#### [EXTRACTED TEXT]
━━━

Leanne: Yeah. Okay. So, on the back of Vitality and Discovery, as you can imagine, which is, is, is my benchmark of amazing in Ireland, we actually have Irish Life Health, which is our health provider, and they launched a gorgeous app called my life. And again, this is a behavior change program, and it is a way, whether you’re, whether you’re, customer of theirs or not, you can actually partake, which I think is a very interesting and wonderful and brave thing for an organization to do, which is this is our loyalty play, but come in, get involved whether you’re a customer of ours or not. 

And again, it’s tracking healthy behavior. It rewards members in the right way and ultimately it is genuinely connecting to everybody being, or Irish people being a healthier society in, in general. So I think it’s a really, really, really good one to look at. What I always say, and it’s kind of my raise on Detroit, Charlie is participation is the Holy Grail. And the reason why I say that is because any program that engages with its members, gets them to redeem more, gets them to get more value out of the program gets them to, to, to take part in events or anything that is outside of that transactional behavior or that transaction is actually what is going to create a sustainable long term proposition for you as an organization. 

And so when we look at the my life, loyalty program. It is all about participation. So for me, the more they use it, the more they engage, the more they participate, the more they value it. And therefore, your customer attention goes higher. Your RMPS, TNPS and NPS scores go higher. So all of these things are connected to this level of participation. 

And so we see a lot of companies saying, Oh, great, you know, we want to do all these rewards, but can we afford to actually you know, if they all redeem them, I’m saying we want them to redeem more. We want them to get the value out. None of us want huge balance sheets, if you’ve got a points program. We want them to engage and we want them to redeem. So I think as far as participation goes, the my life app is a really, really good loyalty program. 

Charlie: I love that idea as well. That virtuous circle about engagement driving more value for everybody and long gone are the days where everybody was looking at breakage and just hoping nobody redeemed. We want those people active. We want those engaged. 

What about another P that’s really important to that program? Partnerships. I know that’s a big part of the behavior change modeling. What sort of role does that play in driving that engagement for that program? 

Leanne: So in Ireland because we are a small country, what happened in the first soiree of loyalty programs was that you would have a brand and they would go and they’re trying to get all of these different third parties on board and they would whack it into a program and that would be, you’d just be pushed out into the market to say, if you’re a member of our program, you can take advantage of all of these different rewards. What happened is no matter which loyalty program you went on to, you landed up getting exactly the same rewards. Okay. So there was a dilution. 

Charlie: That’s a challenge in a really small market, right?

Leanne: It is. It really is Charlie. And it’s, it almost dilutes that core proposition for you as a, as a brand, it’s dilutes it because where you’re, where you’re trying to create this behavior change in your customers and show extra value and added value, they can now get access to it everywhere.

━━━

[Collected data entries]
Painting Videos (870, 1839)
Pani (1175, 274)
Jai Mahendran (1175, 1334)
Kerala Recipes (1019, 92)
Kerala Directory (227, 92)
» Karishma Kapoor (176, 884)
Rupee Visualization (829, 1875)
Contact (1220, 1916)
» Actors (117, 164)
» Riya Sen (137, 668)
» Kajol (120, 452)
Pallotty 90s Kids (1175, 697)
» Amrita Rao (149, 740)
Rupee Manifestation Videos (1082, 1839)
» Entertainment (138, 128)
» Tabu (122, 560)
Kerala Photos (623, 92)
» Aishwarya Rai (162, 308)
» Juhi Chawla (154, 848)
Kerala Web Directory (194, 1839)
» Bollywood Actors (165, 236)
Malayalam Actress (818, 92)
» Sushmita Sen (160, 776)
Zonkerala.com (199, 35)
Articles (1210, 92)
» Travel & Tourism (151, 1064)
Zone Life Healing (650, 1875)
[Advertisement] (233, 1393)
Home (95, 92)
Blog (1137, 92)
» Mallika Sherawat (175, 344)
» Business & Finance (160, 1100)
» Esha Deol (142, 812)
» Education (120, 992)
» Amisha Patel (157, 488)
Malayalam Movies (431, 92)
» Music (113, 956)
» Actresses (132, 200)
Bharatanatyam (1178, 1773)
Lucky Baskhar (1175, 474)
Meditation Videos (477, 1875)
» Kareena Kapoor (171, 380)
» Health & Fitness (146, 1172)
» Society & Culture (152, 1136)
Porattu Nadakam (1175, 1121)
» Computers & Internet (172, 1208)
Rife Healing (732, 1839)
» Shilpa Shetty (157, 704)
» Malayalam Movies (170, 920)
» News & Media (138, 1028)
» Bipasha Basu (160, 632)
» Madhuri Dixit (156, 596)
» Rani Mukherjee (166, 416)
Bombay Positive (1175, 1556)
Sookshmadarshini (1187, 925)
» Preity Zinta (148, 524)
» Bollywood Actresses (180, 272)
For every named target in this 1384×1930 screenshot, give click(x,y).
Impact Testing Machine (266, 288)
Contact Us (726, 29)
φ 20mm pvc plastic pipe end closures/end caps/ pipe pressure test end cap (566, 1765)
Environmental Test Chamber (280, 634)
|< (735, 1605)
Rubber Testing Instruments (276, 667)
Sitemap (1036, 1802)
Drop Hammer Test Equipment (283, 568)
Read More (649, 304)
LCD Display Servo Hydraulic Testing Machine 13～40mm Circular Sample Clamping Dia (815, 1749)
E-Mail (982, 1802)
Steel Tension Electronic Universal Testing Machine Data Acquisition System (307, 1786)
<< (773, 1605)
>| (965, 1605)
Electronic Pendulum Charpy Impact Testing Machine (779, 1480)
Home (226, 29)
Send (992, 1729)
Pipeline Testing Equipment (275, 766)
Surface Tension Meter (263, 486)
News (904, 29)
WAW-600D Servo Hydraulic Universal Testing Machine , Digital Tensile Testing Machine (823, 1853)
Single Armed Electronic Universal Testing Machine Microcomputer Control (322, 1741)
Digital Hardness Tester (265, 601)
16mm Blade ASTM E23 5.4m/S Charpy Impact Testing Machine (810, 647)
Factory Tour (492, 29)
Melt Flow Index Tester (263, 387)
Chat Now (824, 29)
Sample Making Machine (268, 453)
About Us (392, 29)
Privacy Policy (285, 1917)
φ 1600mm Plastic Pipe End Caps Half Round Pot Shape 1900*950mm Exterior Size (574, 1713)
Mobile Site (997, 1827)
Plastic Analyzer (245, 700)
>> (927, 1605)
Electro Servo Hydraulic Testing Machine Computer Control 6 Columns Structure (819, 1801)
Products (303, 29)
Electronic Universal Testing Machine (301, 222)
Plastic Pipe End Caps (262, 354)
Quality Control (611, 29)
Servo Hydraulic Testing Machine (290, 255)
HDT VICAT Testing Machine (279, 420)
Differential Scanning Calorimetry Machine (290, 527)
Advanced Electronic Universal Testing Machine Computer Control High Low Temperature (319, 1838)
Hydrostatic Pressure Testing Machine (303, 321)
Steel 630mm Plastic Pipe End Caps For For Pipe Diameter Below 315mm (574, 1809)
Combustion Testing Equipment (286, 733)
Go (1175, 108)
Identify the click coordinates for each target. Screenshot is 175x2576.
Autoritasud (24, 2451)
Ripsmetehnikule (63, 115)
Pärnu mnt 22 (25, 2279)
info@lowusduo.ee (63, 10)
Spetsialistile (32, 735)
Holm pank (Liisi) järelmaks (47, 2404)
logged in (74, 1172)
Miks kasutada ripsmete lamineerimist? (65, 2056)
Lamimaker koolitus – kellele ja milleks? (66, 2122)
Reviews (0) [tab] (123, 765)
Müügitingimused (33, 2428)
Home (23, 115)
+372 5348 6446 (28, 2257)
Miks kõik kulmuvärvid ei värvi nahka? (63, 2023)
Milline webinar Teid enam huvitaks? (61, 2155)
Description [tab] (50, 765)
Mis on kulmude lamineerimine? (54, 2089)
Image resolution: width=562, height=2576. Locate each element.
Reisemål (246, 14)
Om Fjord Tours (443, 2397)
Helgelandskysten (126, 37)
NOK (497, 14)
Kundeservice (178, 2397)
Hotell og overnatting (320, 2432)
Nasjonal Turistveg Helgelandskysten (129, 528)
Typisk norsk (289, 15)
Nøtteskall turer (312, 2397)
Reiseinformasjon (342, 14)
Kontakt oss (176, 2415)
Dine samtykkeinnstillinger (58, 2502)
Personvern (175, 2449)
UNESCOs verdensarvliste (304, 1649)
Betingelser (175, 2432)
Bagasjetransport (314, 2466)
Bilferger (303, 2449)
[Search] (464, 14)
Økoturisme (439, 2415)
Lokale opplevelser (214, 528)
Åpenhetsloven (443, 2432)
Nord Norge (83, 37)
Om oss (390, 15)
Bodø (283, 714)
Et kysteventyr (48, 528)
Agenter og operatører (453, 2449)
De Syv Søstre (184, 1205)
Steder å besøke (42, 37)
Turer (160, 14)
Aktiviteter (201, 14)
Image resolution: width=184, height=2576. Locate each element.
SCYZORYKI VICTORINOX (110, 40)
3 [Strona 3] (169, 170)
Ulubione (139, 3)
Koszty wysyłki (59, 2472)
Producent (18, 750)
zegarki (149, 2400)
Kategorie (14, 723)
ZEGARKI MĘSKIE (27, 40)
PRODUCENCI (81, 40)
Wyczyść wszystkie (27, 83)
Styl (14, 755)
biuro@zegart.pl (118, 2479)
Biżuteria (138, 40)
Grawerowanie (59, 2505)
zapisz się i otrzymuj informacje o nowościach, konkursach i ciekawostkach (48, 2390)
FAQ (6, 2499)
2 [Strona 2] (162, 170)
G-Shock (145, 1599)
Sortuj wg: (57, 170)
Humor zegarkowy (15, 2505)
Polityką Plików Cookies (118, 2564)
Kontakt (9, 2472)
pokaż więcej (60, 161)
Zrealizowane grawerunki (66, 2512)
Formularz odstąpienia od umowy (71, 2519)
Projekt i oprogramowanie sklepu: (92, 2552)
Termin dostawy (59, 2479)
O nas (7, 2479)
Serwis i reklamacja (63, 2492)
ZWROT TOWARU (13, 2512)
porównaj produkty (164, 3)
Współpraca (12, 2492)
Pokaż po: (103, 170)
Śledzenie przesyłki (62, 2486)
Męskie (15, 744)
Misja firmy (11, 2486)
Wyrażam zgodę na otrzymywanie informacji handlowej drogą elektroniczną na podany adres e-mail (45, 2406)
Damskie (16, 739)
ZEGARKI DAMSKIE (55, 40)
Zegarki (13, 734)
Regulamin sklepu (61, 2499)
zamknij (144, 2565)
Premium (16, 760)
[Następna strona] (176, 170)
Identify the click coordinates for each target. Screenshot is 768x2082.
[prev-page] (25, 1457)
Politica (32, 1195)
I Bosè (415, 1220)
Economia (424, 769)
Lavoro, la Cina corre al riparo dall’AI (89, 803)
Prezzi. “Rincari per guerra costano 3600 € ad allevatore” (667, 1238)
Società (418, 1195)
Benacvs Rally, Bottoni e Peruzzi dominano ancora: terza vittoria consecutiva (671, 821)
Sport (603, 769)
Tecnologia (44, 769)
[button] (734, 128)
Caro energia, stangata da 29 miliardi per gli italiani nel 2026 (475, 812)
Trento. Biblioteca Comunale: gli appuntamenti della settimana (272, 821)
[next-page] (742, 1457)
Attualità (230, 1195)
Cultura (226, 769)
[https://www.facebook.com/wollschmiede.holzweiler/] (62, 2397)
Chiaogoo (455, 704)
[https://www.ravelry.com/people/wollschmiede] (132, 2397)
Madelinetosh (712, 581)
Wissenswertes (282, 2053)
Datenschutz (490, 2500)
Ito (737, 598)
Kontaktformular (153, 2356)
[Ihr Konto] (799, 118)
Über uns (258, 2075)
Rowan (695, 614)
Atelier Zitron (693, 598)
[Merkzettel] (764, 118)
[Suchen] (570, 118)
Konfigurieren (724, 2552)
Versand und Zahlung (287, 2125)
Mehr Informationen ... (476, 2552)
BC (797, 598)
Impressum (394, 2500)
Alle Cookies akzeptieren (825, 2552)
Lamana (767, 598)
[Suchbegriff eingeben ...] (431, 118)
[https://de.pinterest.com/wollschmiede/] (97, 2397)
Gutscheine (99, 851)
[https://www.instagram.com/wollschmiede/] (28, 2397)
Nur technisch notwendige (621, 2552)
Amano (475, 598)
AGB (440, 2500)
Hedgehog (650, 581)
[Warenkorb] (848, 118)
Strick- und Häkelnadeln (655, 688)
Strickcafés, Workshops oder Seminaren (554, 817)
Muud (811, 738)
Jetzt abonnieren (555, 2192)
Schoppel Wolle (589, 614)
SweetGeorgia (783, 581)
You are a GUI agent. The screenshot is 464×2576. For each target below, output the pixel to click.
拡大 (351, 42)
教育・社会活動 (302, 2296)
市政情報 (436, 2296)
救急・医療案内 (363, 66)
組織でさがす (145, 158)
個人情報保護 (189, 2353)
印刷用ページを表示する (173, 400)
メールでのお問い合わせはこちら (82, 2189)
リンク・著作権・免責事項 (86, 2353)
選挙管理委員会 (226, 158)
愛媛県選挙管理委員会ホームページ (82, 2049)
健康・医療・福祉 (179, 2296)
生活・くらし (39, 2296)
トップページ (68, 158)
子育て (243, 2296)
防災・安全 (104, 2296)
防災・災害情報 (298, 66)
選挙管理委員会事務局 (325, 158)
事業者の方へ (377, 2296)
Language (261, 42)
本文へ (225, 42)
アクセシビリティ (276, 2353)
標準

━━━

#### [SET OF TASKS]
1/ Answer these questions about the loyalty program transcript:
(a) What is the name of the app launched by Irish Life Health?
(b) What does Leanne say is the Holy Grail?
(c) According to Leanne, what did customers end up getting no matter which loyalty program they joined in Ireland?
2/ Take the loyalty program transcript further, picking up after its final sentence.
You can disregard the items entirely.

#### [EXPECTED RESPONSES]
1/
(a) My life
(b) Participation
(c) Exactly the same rewards

2/
So what we’ve seen in Ireland is a move from third party only rewards to core rewards. Okay. Where the companies are going, hang on, there’s value in what I’m actually offering. There’s tremendous value from our customers getting more of what we currently offer. And then looking for the right strategic alliance partners, those brand partners that you’re talking about, Charlie, that Mando Connect do finding the right partners based on the relationship that you have with them, with the customer. And again, and I say this wholeheartedly, do they match your purpose? Do they match your values? Do they match what your customers are expecting of you? And those partnerships, those connections that you make with those strategic alliance partners can put you into a completely different level.

In comparison to all of these programs, which are just here’s a suite of 20 rewards that are duplicated across many different programs. So, in my opinion, less is more to do fewer partners, but brilliant partnerships where you can really connect with them and make sure that you’ve got this variety of tangible, emotional, experiential rewards that people can actually redeem and take advantage of across both core and non core. 

Charlie: I couldn’t agree more. I think again, those early days of how can we get as many partners as possible in non exclusive partnership agreements and sort of wrap it up as a reward have gone. You know, we’ve seen a lot of that enter the British market and then we’ve seen a lot of it leave the British market. And I’m reliably informed that that’s a trend actually happening across all of our European markets and actually at a global level as well.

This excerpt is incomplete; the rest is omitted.